- **YOUR OBJECTIVE**: Your answer should consist of each line below that contains the string "screenshot".

- **DATA EXCERPTS**:
********
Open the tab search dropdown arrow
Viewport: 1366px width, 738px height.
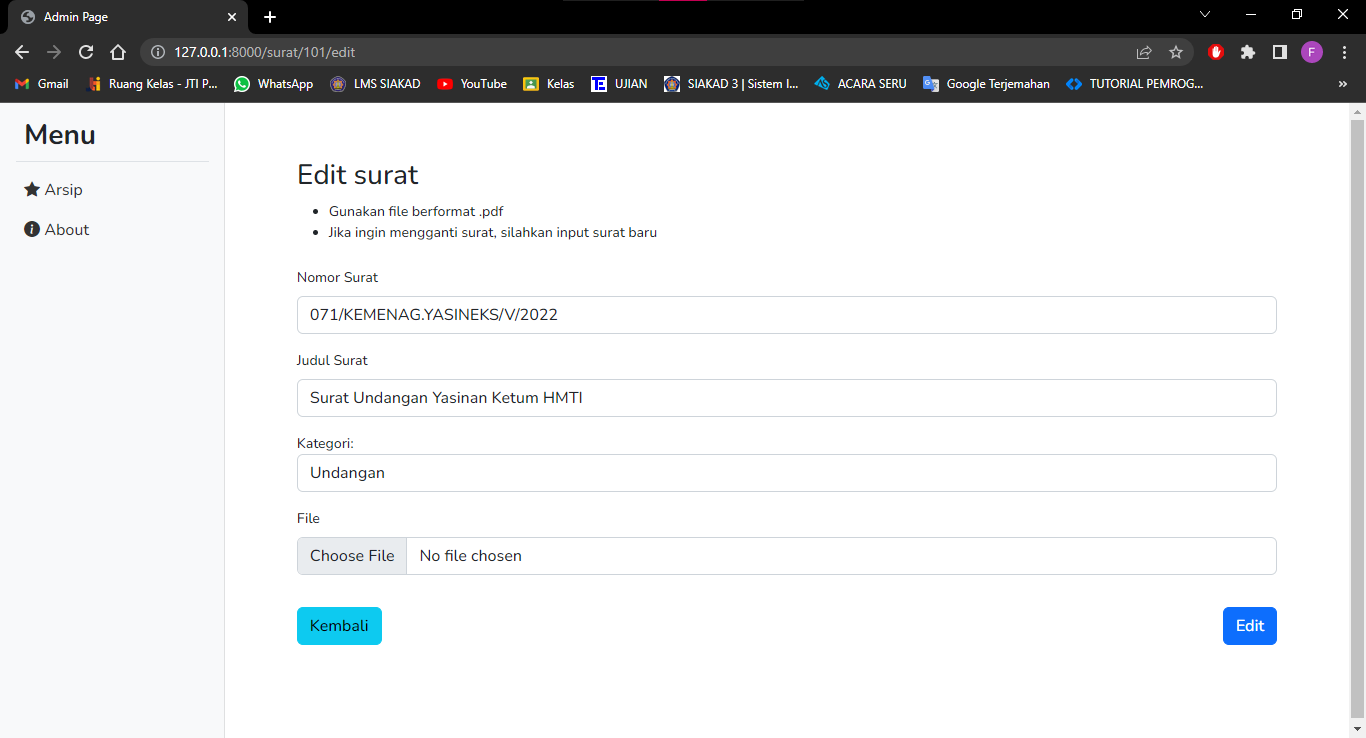[1205, 16]
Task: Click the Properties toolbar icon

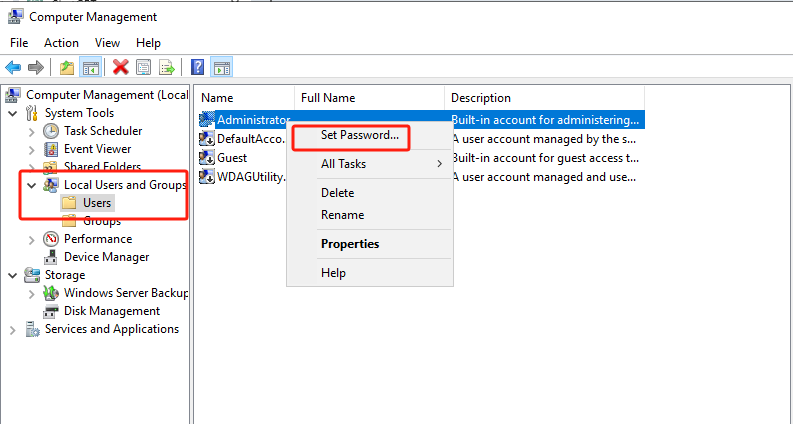Action: click(x=144, y=67)
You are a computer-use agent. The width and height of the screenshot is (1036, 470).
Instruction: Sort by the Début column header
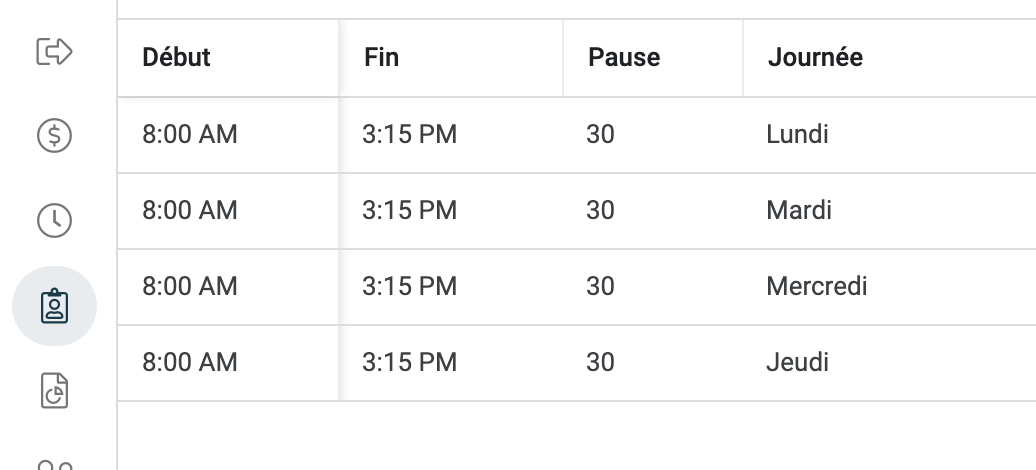click(177, 57)
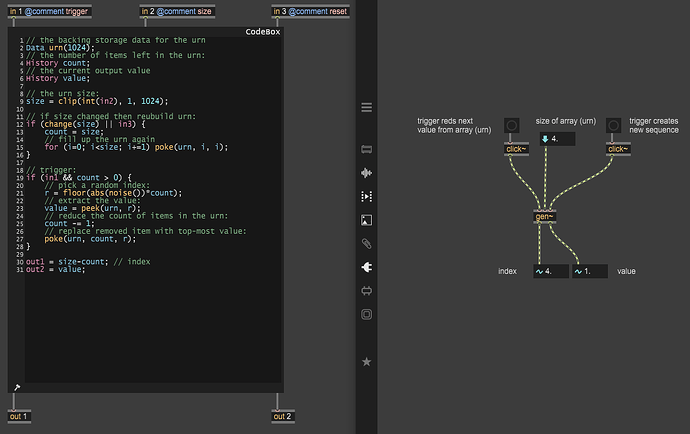Open the paperclip snippets icon
Image resolution: width=690 pixels, height=434 pixels.
(366, 243)
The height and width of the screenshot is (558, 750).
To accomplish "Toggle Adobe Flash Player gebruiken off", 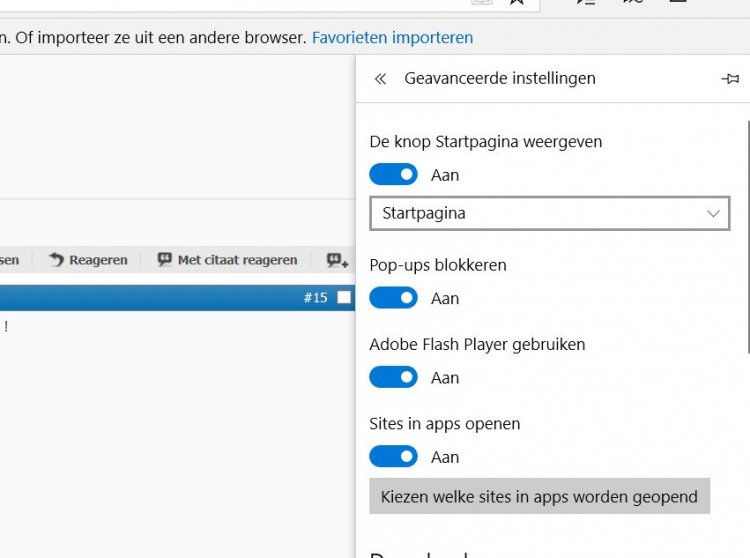I will pyautogui.click(x=393, y=377).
********
- **OUTPUT FOR THIS EXERCISE**:
You are a computer-use agent. The width and height of the screenshot is (1036, 470).
The height and width of the screenshot is (558, 750).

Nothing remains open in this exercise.